Let’s walk through an example. Let’s say you are a low to moderate income household and you are in a 25% tax bracket between state and federal government taxes. In order to “bring home” $1 to your family (which is net pay) you need to earn more than $1 (in gross pay). In fact, if you are in the 25% tax bracket, you will need to earn about $1.34 in order to net $1.


How did we determine this? Well, take the $1.34 and multiply that times 25% (your hypothetical tax bracket) and that comes to 33.5 cents. Therefore 33.5 cents is how much you pay in taxes. So, the $1.34 in wages, less the 33.5 cents in taxes, means you take home $1 in after tax income.

That means if you wanted to save that one dollar, you needed to earn $1.34. So, a dollar saved is in fact $1.34 earned in this example.

Now of course please note we have even simplified that math more than real life. As you would really need to have factored in government benefit payments around FICA (social security, disability, etc.). Also, since the tax brackets in this country are progressive, the fact is your pay different tax percentages on a sliding scale. But we do not want to complicate this too much. We really just wanted to show how the “a dollar earned is a dollar saved” is a false statement. If you want to get down to it, you would really need to earn even more than the $1.34 to save the dollar.

Spending examples

Bring this dollar save is more than a dollar earned concept back to spending. Let’s say you buy $5 Starbucks drinks 3 days of the week, or $15 total per week. Someone may justify it is a small splurge that helps them make it through the week. A couple things.

One is you need to annualize that cost. $15 per week is equal to $780 per year. Two you need to factor in taxes. Using the 25% tax bracket example above, you need to earn (gross) roughly $1050 per year to pay for that Starbucks. This is $1050 gross – $262.50 taxes is a net of $787.50. If you decide to cut off that Starbucks and stop buying it each week, that $780 per year saved is really equal to $1050 earned.

The bottom line on saving and earning dollars

We fully understand some of this can be a little complicated, especially I am not sure if I am doing the best job in explaining it in a post and it is often harder to learn something new from a blog vs. in person or doing an exercise. It is fine if you do not fully follow this. concept.

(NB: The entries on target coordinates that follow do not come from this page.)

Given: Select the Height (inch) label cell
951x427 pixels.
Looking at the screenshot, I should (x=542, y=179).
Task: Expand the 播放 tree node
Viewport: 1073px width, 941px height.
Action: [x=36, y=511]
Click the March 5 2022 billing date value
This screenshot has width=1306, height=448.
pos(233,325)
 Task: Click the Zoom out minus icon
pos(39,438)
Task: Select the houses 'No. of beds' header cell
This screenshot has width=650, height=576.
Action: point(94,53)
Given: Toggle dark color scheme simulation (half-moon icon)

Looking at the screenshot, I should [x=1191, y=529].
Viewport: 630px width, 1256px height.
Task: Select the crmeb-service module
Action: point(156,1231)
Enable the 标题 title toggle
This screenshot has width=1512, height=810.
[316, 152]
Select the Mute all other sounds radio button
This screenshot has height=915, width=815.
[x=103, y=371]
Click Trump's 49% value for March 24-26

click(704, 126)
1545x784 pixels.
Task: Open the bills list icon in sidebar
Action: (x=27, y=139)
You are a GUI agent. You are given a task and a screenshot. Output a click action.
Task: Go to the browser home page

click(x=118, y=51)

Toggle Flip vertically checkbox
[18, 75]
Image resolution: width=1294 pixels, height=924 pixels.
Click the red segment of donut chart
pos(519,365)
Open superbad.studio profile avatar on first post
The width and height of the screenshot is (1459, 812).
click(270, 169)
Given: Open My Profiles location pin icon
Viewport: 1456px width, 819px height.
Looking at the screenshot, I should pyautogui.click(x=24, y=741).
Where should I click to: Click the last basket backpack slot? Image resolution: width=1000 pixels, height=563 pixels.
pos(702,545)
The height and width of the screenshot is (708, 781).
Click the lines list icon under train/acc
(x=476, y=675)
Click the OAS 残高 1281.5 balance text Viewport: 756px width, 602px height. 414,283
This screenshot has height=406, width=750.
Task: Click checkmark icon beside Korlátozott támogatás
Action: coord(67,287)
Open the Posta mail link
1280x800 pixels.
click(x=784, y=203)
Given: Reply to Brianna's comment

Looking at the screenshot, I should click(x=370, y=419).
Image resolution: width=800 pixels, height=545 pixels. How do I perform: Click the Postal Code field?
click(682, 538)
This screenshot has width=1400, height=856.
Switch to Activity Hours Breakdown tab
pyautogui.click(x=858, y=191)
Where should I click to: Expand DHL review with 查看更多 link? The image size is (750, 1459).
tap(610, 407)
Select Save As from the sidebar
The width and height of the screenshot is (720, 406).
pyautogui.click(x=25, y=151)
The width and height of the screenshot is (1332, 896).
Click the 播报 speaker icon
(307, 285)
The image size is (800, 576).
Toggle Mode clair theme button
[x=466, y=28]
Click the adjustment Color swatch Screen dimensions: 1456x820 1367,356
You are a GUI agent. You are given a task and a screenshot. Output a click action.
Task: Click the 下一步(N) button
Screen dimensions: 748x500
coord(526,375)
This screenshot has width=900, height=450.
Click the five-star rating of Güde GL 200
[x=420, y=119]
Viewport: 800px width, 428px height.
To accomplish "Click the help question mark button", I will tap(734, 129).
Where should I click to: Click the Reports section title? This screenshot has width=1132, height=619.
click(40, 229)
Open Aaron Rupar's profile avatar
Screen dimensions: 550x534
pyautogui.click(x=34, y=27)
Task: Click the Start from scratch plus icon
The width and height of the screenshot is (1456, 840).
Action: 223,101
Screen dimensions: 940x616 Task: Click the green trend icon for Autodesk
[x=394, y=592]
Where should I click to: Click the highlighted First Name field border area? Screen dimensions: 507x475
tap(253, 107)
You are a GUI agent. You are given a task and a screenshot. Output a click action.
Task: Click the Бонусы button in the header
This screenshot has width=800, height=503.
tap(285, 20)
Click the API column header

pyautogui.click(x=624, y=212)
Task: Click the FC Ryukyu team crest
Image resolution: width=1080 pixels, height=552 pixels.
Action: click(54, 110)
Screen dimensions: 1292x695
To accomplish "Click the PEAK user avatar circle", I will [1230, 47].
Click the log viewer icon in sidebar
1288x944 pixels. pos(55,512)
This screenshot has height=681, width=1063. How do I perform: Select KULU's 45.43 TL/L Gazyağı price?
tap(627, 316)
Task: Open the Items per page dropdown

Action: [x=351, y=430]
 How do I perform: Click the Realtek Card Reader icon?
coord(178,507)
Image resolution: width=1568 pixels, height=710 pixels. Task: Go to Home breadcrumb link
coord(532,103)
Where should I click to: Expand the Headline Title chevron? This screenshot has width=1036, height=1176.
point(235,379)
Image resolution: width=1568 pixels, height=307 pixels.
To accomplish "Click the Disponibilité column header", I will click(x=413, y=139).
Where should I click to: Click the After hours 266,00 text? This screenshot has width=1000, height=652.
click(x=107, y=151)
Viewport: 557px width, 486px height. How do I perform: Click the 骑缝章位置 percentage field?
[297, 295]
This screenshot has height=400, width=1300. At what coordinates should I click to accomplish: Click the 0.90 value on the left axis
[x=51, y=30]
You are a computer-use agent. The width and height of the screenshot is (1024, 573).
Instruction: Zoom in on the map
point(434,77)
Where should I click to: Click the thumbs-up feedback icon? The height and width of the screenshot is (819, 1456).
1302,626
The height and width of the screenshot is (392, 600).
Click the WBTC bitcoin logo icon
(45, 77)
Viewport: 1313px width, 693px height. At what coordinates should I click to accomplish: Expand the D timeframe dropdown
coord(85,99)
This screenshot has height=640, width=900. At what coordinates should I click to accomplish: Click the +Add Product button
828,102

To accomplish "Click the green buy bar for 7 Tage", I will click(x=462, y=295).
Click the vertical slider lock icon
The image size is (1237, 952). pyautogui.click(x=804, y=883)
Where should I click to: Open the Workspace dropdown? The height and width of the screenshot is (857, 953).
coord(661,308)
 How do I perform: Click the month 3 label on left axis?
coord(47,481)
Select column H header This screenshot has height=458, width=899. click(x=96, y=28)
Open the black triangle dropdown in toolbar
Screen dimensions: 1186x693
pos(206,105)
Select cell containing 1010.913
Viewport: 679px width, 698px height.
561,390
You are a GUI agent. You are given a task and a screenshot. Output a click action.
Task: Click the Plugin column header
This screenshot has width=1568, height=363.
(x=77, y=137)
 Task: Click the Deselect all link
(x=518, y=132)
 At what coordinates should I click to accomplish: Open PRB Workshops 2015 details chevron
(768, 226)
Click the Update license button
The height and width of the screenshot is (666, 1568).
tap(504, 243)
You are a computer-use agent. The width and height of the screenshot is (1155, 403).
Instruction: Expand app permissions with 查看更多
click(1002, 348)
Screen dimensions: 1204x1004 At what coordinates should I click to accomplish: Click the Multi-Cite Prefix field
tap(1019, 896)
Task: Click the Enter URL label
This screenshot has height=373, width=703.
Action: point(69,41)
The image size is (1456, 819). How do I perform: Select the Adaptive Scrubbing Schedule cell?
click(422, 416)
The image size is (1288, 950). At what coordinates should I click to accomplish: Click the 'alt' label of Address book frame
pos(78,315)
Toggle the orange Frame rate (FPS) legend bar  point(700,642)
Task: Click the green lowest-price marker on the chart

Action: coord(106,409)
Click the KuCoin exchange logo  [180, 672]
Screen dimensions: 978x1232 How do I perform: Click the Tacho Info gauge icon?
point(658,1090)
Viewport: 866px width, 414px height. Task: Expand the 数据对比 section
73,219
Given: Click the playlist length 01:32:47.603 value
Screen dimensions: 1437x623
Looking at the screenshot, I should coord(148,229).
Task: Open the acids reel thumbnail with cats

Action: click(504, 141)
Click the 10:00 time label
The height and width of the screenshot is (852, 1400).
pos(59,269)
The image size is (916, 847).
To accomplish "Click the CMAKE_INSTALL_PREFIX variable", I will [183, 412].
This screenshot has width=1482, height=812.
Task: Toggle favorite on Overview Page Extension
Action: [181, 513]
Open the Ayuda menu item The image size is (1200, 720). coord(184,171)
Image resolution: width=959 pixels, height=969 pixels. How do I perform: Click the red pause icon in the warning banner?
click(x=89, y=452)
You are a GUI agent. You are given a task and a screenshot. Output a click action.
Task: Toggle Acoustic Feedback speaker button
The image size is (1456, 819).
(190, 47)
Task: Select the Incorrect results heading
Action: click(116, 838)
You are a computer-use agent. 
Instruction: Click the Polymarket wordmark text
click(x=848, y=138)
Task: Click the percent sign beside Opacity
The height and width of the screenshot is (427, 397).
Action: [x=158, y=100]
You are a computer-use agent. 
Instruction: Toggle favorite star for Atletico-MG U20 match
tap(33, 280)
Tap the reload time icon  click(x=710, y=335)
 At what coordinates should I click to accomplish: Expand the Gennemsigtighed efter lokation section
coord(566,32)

But if you only walk away with one thing from this post, just be sure to know that you always need to factor taxes into everything you save or spend. Realize that if you spend a dollar, or save a dollar, you really had to earn more than that dollar from a job. This means a dollar saved is in fact more than a dollar earned.

Comments

  1. Hunter

    Hi – Confusing. May be clearer and write if you make 40,000, the government may get 10,000 of it for taxes. leaving you with 30,000.
    That means if you want to save 30,000, you needed to make 40,000.